**LÍNEAS PROPORCIONADAS:**
►
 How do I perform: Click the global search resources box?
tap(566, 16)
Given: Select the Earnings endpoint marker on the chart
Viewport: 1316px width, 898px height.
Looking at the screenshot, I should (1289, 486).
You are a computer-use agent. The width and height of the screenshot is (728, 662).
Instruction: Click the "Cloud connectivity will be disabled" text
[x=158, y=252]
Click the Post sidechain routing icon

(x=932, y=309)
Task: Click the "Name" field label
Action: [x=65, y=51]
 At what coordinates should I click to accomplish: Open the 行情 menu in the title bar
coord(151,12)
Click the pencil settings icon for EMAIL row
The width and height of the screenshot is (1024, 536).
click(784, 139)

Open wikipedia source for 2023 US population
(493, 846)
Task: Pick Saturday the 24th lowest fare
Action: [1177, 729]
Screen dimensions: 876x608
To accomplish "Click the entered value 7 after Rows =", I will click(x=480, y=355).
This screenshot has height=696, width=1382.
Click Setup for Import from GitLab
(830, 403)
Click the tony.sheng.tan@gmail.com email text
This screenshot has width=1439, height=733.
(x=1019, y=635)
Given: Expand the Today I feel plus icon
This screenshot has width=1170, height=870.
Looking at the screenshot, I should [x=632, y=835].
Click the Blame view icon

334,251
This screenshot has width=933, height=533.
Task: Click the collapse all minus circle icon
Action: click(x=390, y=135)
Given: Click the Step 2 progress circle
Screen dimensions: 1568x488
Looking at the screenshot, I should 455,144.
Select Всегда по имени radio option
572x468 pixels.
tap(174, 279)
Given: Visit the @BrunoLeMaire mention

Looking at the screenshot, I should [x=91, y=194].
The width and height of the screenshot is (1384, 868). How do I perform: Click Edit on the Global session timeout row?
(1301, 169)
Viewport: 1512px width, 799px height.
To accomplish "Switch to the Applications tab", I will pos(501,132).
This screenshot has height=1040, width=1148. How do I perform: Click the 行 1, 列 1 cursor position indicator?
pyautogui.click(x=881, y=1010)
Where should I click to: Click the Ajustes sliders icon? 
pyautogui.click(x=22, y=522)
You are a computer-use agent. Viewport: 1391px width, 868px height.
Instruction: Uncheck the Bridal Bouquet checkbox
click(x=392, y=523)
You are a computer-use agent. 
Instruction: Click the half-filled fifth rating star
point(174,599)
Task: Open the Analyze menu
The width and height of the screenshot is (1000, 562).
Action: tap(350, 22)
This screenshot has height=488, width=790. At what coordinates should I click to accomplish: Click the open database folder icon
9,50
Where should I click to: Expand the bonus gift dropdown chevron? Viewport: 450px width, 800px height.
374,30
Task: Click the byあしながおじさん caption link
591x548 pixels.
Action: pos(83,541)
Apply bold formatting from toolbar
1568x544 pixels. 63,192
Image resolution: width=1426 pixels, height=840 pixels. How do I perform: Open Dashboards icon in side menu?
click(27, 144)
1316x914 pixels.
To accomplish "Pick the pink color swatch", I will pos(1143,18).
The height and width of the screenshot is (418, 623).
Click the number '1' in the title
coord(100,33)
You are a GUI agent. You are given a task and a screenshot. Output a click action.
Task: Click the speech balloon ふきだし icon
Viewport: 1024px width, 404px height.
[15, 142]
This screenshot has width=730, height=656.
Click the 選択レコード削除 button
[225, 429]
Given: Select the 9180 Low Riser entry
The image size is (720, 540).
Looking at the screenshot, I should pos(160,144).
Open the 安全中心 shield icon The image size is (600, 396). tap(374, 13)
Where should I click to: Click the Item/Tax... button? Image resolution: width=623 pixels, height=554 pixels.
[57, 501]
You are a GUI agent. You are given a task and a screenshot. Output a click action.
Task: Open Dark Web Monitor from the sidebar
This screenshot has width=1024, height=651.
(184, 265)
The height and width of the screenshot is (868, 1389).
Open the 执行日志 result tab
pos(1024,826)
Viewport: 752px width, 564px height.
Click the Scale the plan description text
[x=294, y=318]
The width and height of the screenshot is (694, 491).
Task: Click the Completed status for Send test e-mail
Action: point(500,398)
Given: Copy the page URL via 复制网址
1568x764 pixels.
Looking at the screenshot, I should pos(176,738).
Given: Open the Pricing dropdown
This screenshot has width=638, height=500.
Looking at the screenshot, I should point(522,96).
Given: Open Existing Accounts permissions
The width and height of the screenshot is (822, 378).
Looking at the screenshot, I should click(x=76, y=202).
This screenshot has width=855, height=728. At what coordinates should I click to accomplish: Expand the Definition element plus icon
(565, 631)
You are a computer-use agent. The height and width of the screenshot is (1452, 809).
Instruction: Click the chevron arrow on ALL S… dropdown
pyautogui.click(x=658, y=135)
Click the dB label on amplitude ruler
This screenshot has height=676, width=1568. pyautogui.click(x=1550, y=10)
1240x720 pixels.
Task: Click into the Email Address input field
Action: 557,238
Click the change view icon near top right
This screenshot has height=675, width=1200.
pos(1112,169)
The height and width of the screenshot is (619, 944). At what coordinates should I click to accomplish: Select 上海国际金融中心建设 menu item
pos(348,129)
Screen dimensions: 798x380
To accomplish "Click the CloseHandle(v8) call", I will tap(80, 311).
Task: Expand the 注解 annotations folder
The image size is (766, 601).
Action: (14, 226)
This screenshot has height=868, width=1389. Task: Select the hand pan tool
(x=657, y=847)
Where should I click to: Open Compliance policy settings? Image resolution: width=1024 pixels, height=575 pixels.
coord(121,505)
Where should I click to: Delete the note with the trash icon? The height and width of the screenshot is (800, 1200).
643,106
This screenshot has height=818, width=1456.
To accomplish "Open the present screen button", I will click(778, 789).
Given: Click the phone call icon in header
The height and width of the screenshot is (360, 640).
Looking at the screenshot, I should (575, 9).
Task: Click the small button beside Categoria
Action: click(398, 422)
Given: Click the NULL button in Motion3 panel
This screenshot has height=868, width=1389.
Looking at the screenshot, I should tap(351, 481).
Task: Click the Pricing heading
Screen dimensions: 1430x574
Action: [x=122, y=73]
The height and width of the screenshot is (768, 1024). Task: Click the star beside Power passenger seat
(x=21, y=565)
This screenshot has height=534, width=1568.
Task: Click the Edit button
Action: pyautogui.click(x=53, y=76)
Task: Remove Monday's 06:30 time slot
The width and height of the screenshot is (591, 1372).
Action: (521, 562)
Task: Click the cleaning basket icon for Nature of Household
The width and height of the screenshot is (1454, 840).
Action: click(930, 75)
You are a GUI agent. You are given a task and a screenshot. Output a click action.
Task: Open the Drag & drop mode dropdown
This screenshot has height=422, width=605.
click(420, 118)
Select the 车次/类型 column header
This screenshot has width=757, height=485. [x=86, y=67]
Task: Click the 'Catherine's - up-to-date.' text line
◄
**ENCARGO BREVE:** Imprime, por favor, todas las líneas anteriores sin cambiar ni un carácter.

**RESULTADO:**
 How do I perform: Click the global search resources box?
tap(566, 16)
Given: Select the Earnings endpoint marker on the chart
Viewport: 1316px width, 898px height.
Looking at the screenshot, I should (1289, 486).
You are a computer-use agent. The width and height of the screenshot is (728, 662).
Instruction: Click the "Cloud connectivity will be disabled" text
[x=158, y=252]
Click the Post sidechain routing icon

(x=932, y=309)
Task: Click the "Name" field label
Action: [x=65, y=51]
 At what coordinates should I click to accomplish: Open the 行情 menu in the title bar
coord(151,12)
Click the pencil settings icon for EMAIL row
The width and height of the screenshot is (1024, 536).
click(784, 139)

Open wikipedia source for 2023 US population
(493, 846)
Task: Pick Saturday the 24th lowest fare
Action: [1177, 729]
Screen dimensions: 876x608
To accomplish "Click the entered value 7 after Rows =", I will click(x=480, y=355).
This screenshot has height=696, width=1382.
Click Setup for Import from GitLab
(830, 403)
Click the tony.sheng.tan@gmail.com email text
This screenshot has width=1439, height=733.
(x=1019, y=635)
Given: Expand the Today I feel plus icon
This screenshot has width=1170, height=870.
Looking at the screenshot, I should [x=632, y=835].
Click the Blame view icon

334,251
This screenshot has width=933, height=533.
Task: Click the collapse all minus circle icon
Action: click(x=390, y=135)
Given: Click the Step 2 progress circle
Screen dimensions: 1568x488
Looking at the screenshot, I should 455,144.
Select Всегда по имени radio option
572x468 pixels.
tap(174, 279)
Given: Visit the @BrunoLeMaire mention

Looking at the screenshot, I should [x=91, y=194].
The width and height of the screenshot is (1384, 868). How do I perform: Click Edit on the Global session timeout row?
(1301, 169)
Viewport: 1512px width, 799px height.
To accomplish "Switch to the Applications tab", I will pos(501,132).
This screenshot has height=1040, width=1148. How do I perform: Click the 行 1, 列 1 cursor position indicator?
pyautogui.click(x=881, y=1010)
Where should I click to: Click the Ajustes sliders icon? 
pyautogui.click(x=22, y=522)
You are a computer-use agent. Viewport: 1391px width, 868px height.
Instruction: Uncheck the Bridal Bouquet checkbox
click(x=392, y=523)
You are a computer-use agent. 
Instruction: Click the half-filled fifth rating star
point(174,599)
Task: Open the Analyze menu
The width and height of the screenshot is (1000, 562).
Action: tap(350, 22)
This screenshot has height=488, width=790. At what coordinates should I click to accomplish: Click the open database folder icon
9,50
Where should I click to: Expand the bonus gift dropdown chevron? Viewport: 450px width, 800px height.
374,30
Task: Click the byあしながおじさん caption link
591x548 pixels.
Action: pos(83,541)
Apply bold formatting from toolbar
1568x544 pixels. 63,192
Image resolution: width=1426 pixels, height=840 pixels. How do I perform: Open Dashboards icon in side menu?
click(27, 144)
1316x914 pixels.
To accomplish "Pick the pink color swatch", I will pos(1143,18).
The height and width of the screenshot is (418, 623).
Click the number '1' in the title
coord(100,33)
You are a GUI agent. You are given a task and a screenshot. Output a click action.
Task: Click the speech balloon ふきだし icon
Viewport: 1024px width, 404px height.
[15, 142]
This screenshot has width=730, height=656.
Click the 選択レコード削除 button
[225, 429]
Given: Select the 9180 Low Riser entry
The image size is (720, 540).
Looking at the screenshot, I should pos(160,144).
Open the 安全中心 shield icon The image size is (600, 396). tap(374, 13)
Where should I click to: Click the Item/Tax... button? Image resolution: width=623 pixels, height=554 pixels.
[57, 501]
You are a GUI agent. You are given a task and a screenshot. Output a click action.
Task: Open Dark Web Monitor from the sidebar
This screenshot has width=1024, height=651.
(184, 265)
The height and width of the screenshot is (868, 1389).
Open the 执行日志 result tab
pos(1024,826)
Viewport: 752px width, 564px height.
Click the Scale the plan description text
[x=294, y=318]
The width and height of the screenshot is (694, 491).
Task: Click the Completed status for Send test e-mail
Action: point(500,398)
Given: Copy the page URL via 复制网址
1568x764 pixels.
Looking at the screenshot, I should pos(176,738).
Given: Open the Pricing dropdown
This screenshot has width=638, height=500.
Looking at the screenshot, I should point(522,96).
Given: Open Existing Accounts permissions
The width and height of the screenshot is (822, 378).
Looking at the screenshot, I should click(x=76, y=202).
This screenshot has width=855, height=728. At what coordinates should I click to accomplish: Expand the Definition element plus icon
(565, 631)
You are a computer-use agent. The height and width of the screenshot is (1452, 809).
Instruction: Click the chevron arrow on ALL S… dropdown
pyautogui.click(x=658, y=135)
Click the dB label on amplitude ruler
This screenshot has height=676, width=1568. pyautogui.click(x=1550, y=10)
1240x720 pixels.
Task: Click into the Email Address input field
Action: 557,238
Click the change view icon near top right
This screenshot has height=675, width=1200.
pos(1112,169)
The height and width of the screenshot is (619, 944). At what coordinates should I click to accomplish: Select 上海国际金融中心建设 menu item
pos(348,129)
Screen dimensions: 798x380
To accomplish "Click the CloseHandle(v8) call", I will tap(80, 311).
Task: Expand the 注解 annotations folder
The image size is (766, 601).
Action: (14, 226)
This screenshot has height=868, width=1389. Task: Select the hand pan tool
(x=657, y=847)
Where should I click to: Open Compliance policy settings? Image resolution: width=1024 pixels, height=575 pixels.
coord(121,505)
Where should I click to: Delete the note with the trash icon? The height and width of the screenshot is (800, 1200).
643,106
This screenshot has height=818, width=1456.
To accomplish "Open the present screen button", I will click(778, 789).
Given: Click the phone call icon in header
The height and width of the screenshot is (360, 640).
Looking at the screenshot, I should (575, 9).
Task: Click the small button beside Categoria
Action: click(398, 422)
Given: Click the NULL button in Motion3 panel
This screenshot has height=868, width=1389.
Looking at the screenshot, I should tap(351, 481).
Task: Click the Pricing heading
Screen dimensions: 1430x574
Action: [x=122, y=73]
The height and width of the screenshot is (768, 1024). Task: Click the star beside Power passenger seat
(x=21, y=565)
This screenshot has height=534, width=1568.
Task: Click the Edit button
Action: pyautogui.click(x=53, y=76)
Task: Remove Monday's 06:30 time slot
The width and height of the screenshot is (591, 1372).
Action: (521, 562)
Task: Click the cleaning basket icon for Nature of Household
The width and height of the screenshot is (1454, 840).
Action: click(930, 75)
You are a GUI agent. You are given a task and a screenshot. Output a click action.
Task: Open the Drag & drop mode dropdown
This screenshot has height=422, width=605.
click(420, 118)
Select the 车次/类型 column header
This screenshot has width=757, height=485. [x=86, y=67]
Task: Click the 'Catherine's - up-to-date.' text line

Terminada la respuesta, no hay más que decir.